そのミサイルを、セシリアは機動しながら迎撃しようとした。だが

 

『甘い!』

 

突如、ミサイルが不規則に動き始めた。

 

「まさか、遠隔操作!?」

 

それは、セシリアの武装に非常に似ていた。

セシリアの武装、ブルーティアーズ。通称、BT兵器。

義之が放ったミサイルは、それとまったく同じ動き。否、義之の方が更に複雑だった。

 

「くうっ!?」

 

それを見たセシリアは、左手に予備武装の1つの実弾式マシンガン。グレイレインを出した。

レーザーを実用化したのならば、レーザー式マシンガンにすればいいのではないかと思われるだろうが、それはイギリスの技術では無理だった。

スターライトmkⅢが長大な理由が、その長さがISで持てるサイズギリギリにまで小型化した結果なのだ。

それでも、全長が約2mにもなってしまっている。

その理由が、レーザー化させる量子加速器だ。

イギリスが保有していた技術では、2mサイズに納めるのが限界だったのだ。

量子加速器と冷却装置、それを内蔵出きるギリギリの小型化が、2mだった。

そしてセシリアは、出したマシンガンでミサイルの迎撃を開始した。

マシンガンから放たれる45口径弾による弾幕。

それを不規則にばら蒔くことにより、6発の内の2発を迎撃した。

だが、残り4発は更にセシリアに迫ってくる。

それをセシリアは、機動で強引に回避しようと激しく機動していた。

そこに

 

『もらった!!』

 

気付けば、義之が真上に居た。その手に持つのは、先ほどまでセシリアが持っていたのと似た形状の武装。

つまりは、マシンガン。

だが、吐き出されたのは光の弾。

 

「なっ!?」

 

その弾は、実弾とは比べ物にならない速度と威力で、セシリアに次々と命中した。

 

「まさか……レーザーマシンガン!?」

 

『ザスタヴァ・スティグマトって言うらしいぜ!!』

 

セシリアの驚愕に、義之はそう答えながら素早く弾倉(マガジン)を交換した。

だが、その時には既に、先に義之が放ったミサイルがセシリアの間近に迫っていた。

推定威力では、下手すれば義之にもダメージが及ぶ。

だがその直後、義之は連続的爆発加速(・・・・・・・)により離脱した。

 

連続瞬時加速(リボルバーイグニッション・ブースト)!?」

 

義之の行った機動に驚愕した直後、セシリアを炎の華が包んだ。

場所は変わり、管制室

 

「り……連続瞬時加速!? い、何時の間に!?」

 

「あの……連続瞬時加速とは、何ですか?」

 

山田先生が驚く最中、箒は傍らに立つ千冬に問い掛けた。すると、千冬は

 

「……エネルギーを溜めてから爆発させる、瞬時加速の上位技術だ……言っておくが、本来は代表ですら手こずる技術だ」

 

と説明した。

 

「義之……そんな技を、どこで……」

 

と一夏は驚いているが、千冬は

 

(あの生徒会長(サボり魔)め……どんな鍛え方をした……)

 

と内心で、元凶たる楯無を罵倒していた。

場所は再び変わり、アリーナ。

 

「さて……これで終わってたら楽なんだが……そんなには、甘くないか……」

 

と義之が呟いていると、土煙の中からセシリアが姿を現した。しかし、最初見事に青い装甲を見せていたブルーティアーズは、大ダメージから内部機構を露出。
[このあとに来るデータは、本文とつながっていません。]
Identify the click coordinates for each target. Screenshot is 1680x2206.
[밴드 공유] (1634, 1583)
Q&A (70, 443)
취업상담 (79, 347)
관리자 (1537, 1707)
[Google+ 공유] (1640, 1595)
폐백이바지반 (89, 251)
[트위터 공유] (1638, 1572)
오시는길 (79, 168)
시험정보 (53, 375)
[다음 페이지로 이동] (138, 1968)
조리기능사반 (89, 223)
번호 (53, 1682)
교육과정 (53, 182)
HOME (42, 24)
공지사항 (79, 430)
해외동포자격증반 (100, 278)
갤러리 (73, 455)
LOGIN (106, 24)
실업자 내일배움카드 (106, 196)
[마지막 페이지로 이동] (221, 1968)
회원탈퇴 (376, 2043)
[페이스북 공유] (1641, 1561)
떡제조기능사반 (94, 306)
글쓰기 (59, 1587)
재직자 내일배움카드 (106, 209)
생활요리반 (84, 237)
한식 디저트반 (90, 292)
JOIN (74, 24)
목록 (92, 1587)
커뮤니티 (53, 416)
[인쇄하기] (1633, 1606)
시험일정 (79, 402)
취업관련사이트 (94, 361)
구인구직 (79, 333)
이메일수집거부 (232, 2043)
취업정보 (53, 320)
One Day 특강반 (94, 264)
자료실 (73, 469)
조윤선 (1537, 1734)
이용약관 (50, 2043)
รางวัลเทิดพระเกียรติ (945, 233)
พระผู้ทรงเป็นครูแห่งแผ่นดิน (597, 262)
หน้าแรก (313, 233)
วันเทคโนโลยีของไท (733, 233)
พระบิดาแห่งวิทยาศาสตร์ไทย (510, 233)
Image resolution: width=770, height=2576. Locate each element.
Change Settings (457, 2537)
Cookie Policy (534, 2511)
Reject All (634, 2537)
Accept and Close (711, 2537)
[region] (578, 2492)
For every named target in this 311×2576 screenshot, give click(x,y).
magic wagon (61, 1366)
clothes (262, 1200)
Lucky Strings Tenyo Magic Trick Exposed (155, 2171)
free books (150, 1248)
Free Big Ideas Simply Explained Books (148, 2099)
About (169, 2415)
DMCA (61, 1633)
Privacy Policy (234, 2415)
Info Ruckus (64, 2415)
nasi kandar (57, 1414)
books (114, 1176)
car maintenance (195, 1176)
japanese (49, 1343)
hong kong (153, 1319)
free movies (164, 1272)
更に、右手に持っていたスターライトmkⅢは残骸となって転がっていた。

 

「どうする、セシリア……?」

 

「……降参、しますわ」

 

義之がザスタヴァ・スティグマトを突き付けると、セシリアは降参を宣言した。

その直後

 

『セシリア・オルコットの降参を確認! 勝者、桜内義之!!』

 

と音声と共に、文章が表示された。